Namun ternyata beberapa saat kemudian, ia mendengar beberapa orang memasuki penginapan itu. Ada di antara mereka yang sama sekali tidak menghiraukan keadaan di sekitarnya, sehingga di dini hari, mereka berbicara tanpa mengendalikan diri.

“Kalian tidak berada di rumah kakekmu sendiri,” terdengar suara Ki Sela Aji. “Bukankah Ki Murdaka sudah mengatakan, bahwa ia tidak senang kepada orang-orang yang mabuk serta yang melakukan perbuatan-perbuatan tercela lainnya? Ia ingin orang-orang Kedung Jati bersih di mata orang-orang Seca. Dengan demikian, jika saatnya kita memasuki lingkungan ini, kita akan tetap dihormati sebagai murid-murid dari sebuah perguruan besar dan bertanggung jawab.”

Orang-orang itu memang terdiam. Nampaknya mereka pun segera menebar dan memasuki bilik mereka masing-masing. Namun sesaat kemudian, terdengar lagi mereka berbicara terlalu keras, sehingga terdengar dari seluruh penginapan.

Glagah Putih menarik nafas panjang. Keberadaan orang-orang Ki Saba Lintang di penginapan itu memang akan dapat menimbulkan persoalan dengan beberapa orang lain yang juga menginap di penginapan itu, karena mereka ternyata telah mengganggu ketenangan di malam yang sudah terlalu dalam itu.

Namun sejenak kemudian, Glagah Putih mendengar dua orang memasuki bilik sebelah. Agaknya seorang di antara mereka adalah Ki Sela Aji.

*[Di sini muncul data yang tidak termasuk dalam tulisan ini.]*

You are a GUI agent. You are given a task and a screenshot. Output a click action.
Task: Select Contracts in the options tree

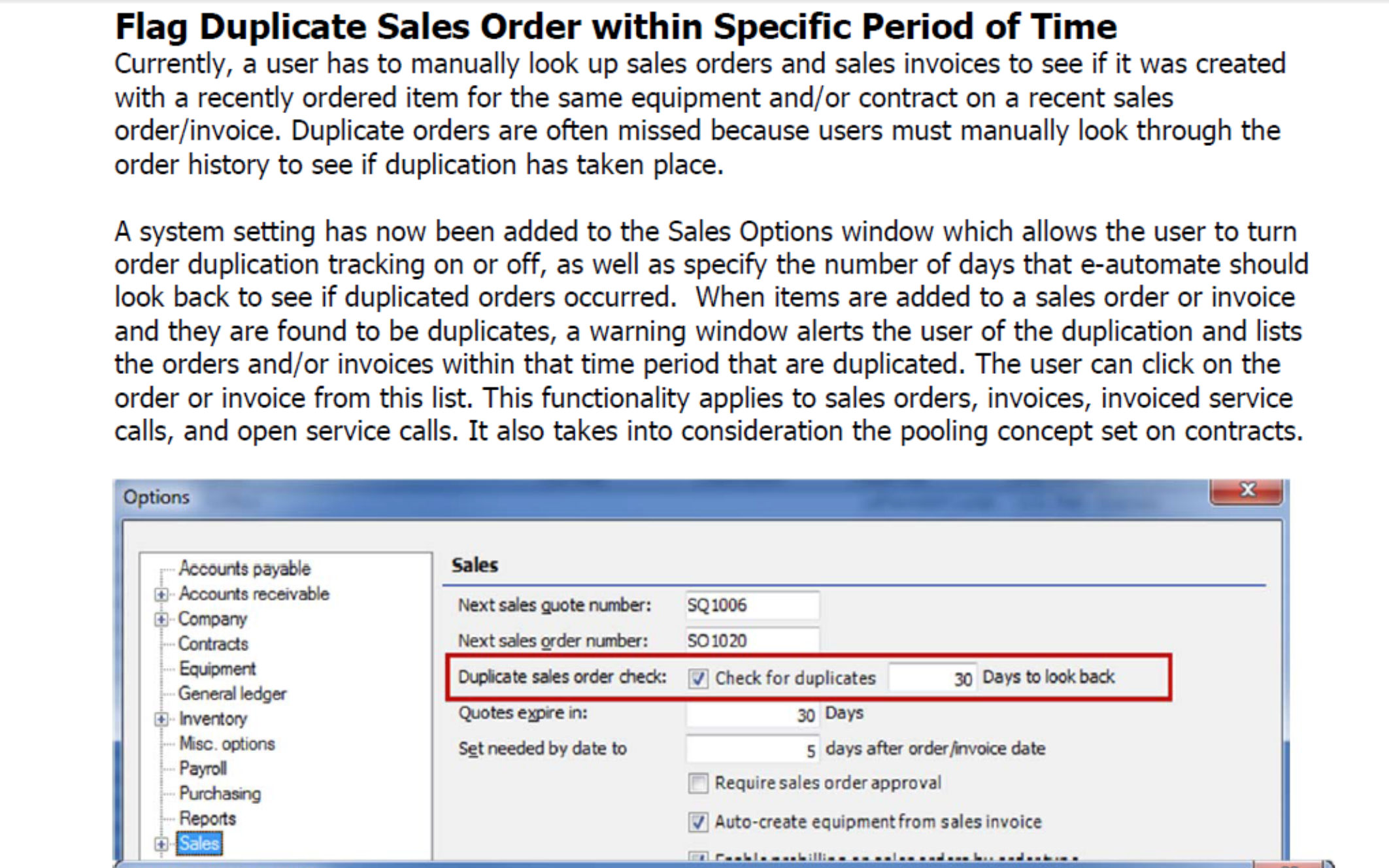click(x=213, y=644)
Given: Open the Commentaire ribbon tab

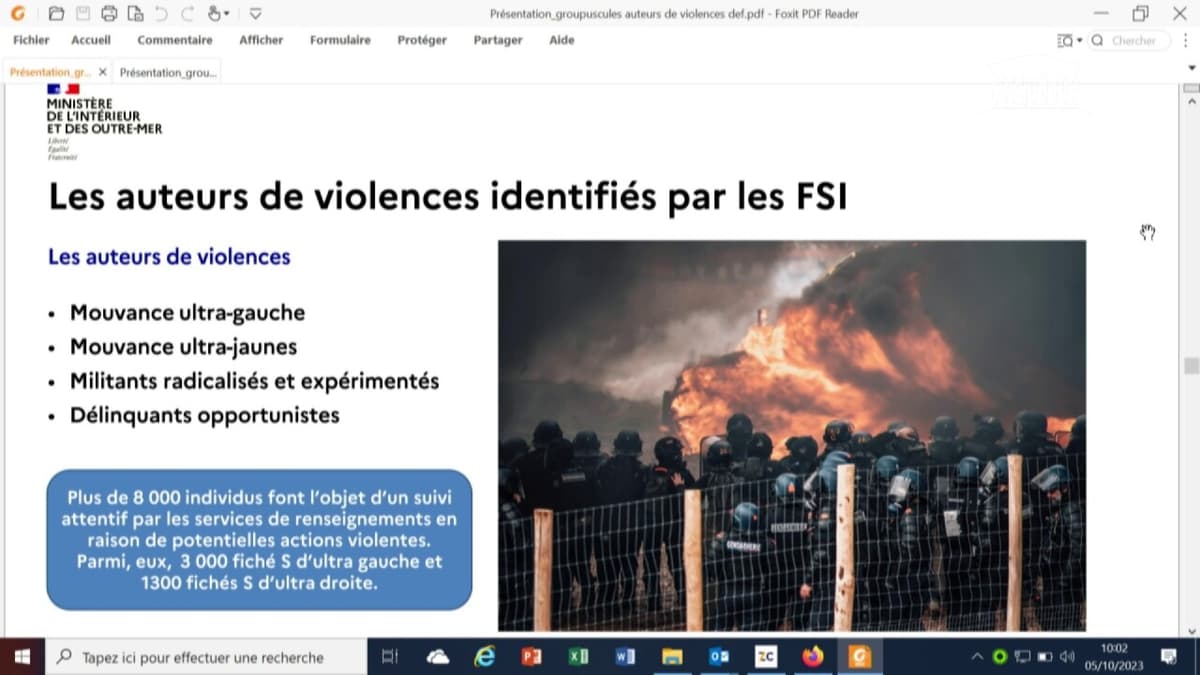Looking at the screenshot, I should click(175, 40).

“Paman Demung Pugut,” terdengar suara Ki Sela Aji, “orang orang gila itu agaknya sangat sulit dikendalikan. Agaknya mereka sudah terbiasa berbuat sekehendak hati mereka.”

“Padahal kita sudah memilih, Ki Sela Aji. Kita sudah memilih orang-orang yang terbaik. Tetapi orang-orang yang terbaik itu pun masih juga menyusahkan kita.”

“Kita harus bertindak lebih keras lagi, Paman. Jika perlu kita akan memperlakukan mereka sebagaimana Ki Murdaka.”

“Kita memang harus bersabar. Jika kita akan memperlakukan mereka sebagaimana Ki Murdaka, mungkin sekali mereka justru mulai menentang kita.”

“Mereka tidak akan berani. Jika ada yang berani, aku akan menantangnya dan membuatnya menjadi jera.”

Orang yang disebut Demung Pugut itu menarik nafas panjang.

Namun dalam pada itu, terdengar ketukan pintu yang keras sekali di bilik yang terletak di sayap kiri penginapan itu.

“Paman Demung Pugut mendengarnya?”

“Ya.”

“Apa yang terjadi?”

Namun sebelum Ki Demung Pugut menyahut, terdengar seseorang berkata lantang, “Diam! Diam kalian. Kalian mengganggu ketenangan malam ini.”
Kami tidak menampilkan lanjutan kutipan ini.